HEALTH AND MEDICAL PRODUCTS:MAGNETIC RESONANCE IMAGING.

MAGNETIC RESONANCE IMAGING

Magnetic resonance imaging (MRI) is a medical technique used to obtain images of body tissue. Physicians use the procedure to examine a wide range of medical problems, including diagnosing diseases (multiple sclerosis), identifying the presence of tumors, identifying infections in the body, visualizing torn ligaments, diagnosing tendonitis, and even imaging the flow of blood in virtually any part of the body. The advantage of MRI is that it allows for the identification of abnormal tissue, caused by injury or disease, without invasive surgery or exposure to radiation (x-ray diagnostic test).

An MRI instrument basically consists of three major components: a large cylindrical magnet, devices to transmit and receive radio waves, and an imaging device (for computer analysis). Although newer models are decreasing in size, the MRI instrument itself is a large machine, typically having dimensions of approximately seven feet high by seven feet wide by ten feet long with a large tube (the Bore) running through the mag- net. The magnet is very strong, usually in the range of 0.5 to 2.0 Tesla (the international unit for magnetic flux named for the inventor Nikola Tesla). One Tesla is equal to 10,000 G (Gauss). The earth’s magnetic field is 0.5 to 1 G, so the magnet in an MRI machine can be 20,000 times the strength of the earth’s magnetic field. The main magnet immerses the patient in a stable intense magnetic field. This cause the atoms of the patient’s body to line up in the direction of the magnetic field. MRI specifically targets the hydrogen atoms because of their ideal characteristics. If a patient is lying on his or her back in the magnetic field that runs down the center of the tube of the machine, the hydrogen atoms will line up in the direction of either the feet or the head.
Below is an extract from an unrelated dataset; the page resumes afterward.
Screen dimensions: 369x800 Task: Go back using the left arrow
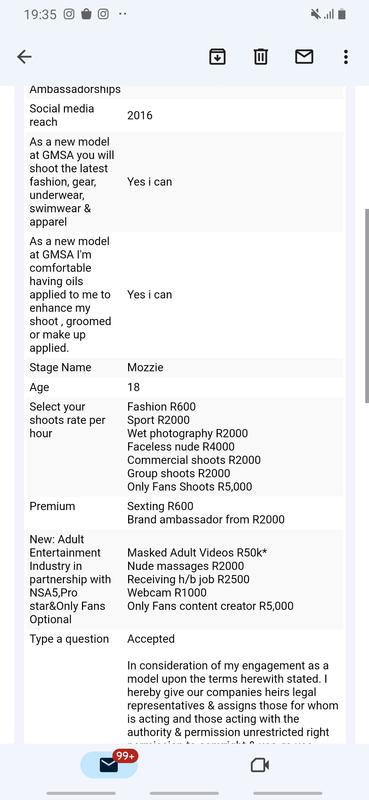coord(24,57)
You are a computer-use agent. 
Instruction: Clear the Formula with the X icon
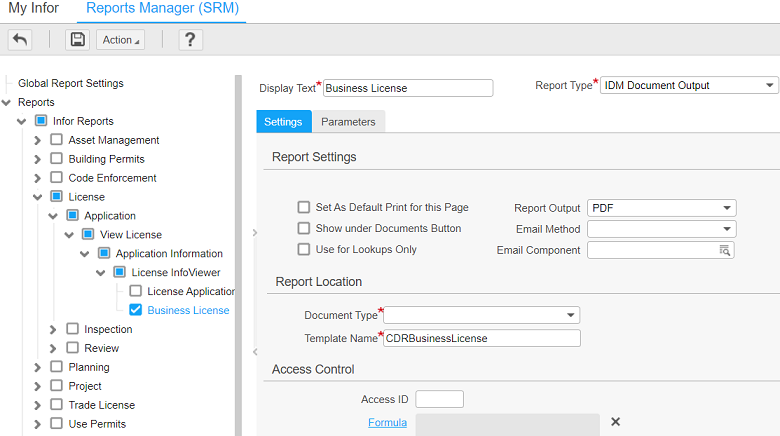pyautogui.click(x=615, y=422)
Although most hydrogen atom alignments cancel each other out, the large number of hydrogen atoms in the body allows for the analysis and development of detailed images. The next step in the process is to apply a radio frequency pulse (a low-energy pulse that is specific to hydrogen). This pulse is directed to the area to be analyzed. The atoms absorb the energy from the pulse if it is at the same frequency as the radio wave. This causes the hydrogen atoms to precess, or spin, in a different direction. This is the “resonance” step of the MRI process. The exact frequency of the resonance is called the Larmour frequency and is calculated based of the type of tissue being examined and the main MRI magnet. Thus, the physician can tune the machine to examine specific parts of the body. In addition, the MRI system has another type of magnet called a gradient magnet (three, typically). These magnets are very low in strength compared with the main magnet. The gradient magnets are arranged so that when they are turned on and off rapidly they alter the main magnet field at a specific location. In essence, this process allows for exact focusing on a specific point on the body. MRI is capable of examining a precise spot within the body as thin as a few millimeters.
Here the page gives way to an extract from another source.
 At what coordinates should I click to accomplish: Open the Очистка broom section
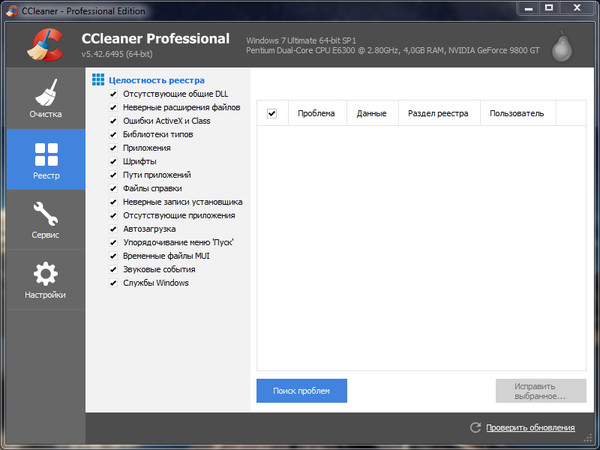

The “imaging” of MRI occurs when the radio frequency pulse is turned off. The hydrogen atoms begin to return to their natural alignment within the field and release the excess stored energy acquired from the radio pulse. This energy is given off as a weak radio signal, which is captured by the coils and sent to the computer system for mathematical analysis (Fourier transform). The strength and length of the energy signal captured depend on various properties of the body tissue; thus, a de- tailed diagnostic image can be produced.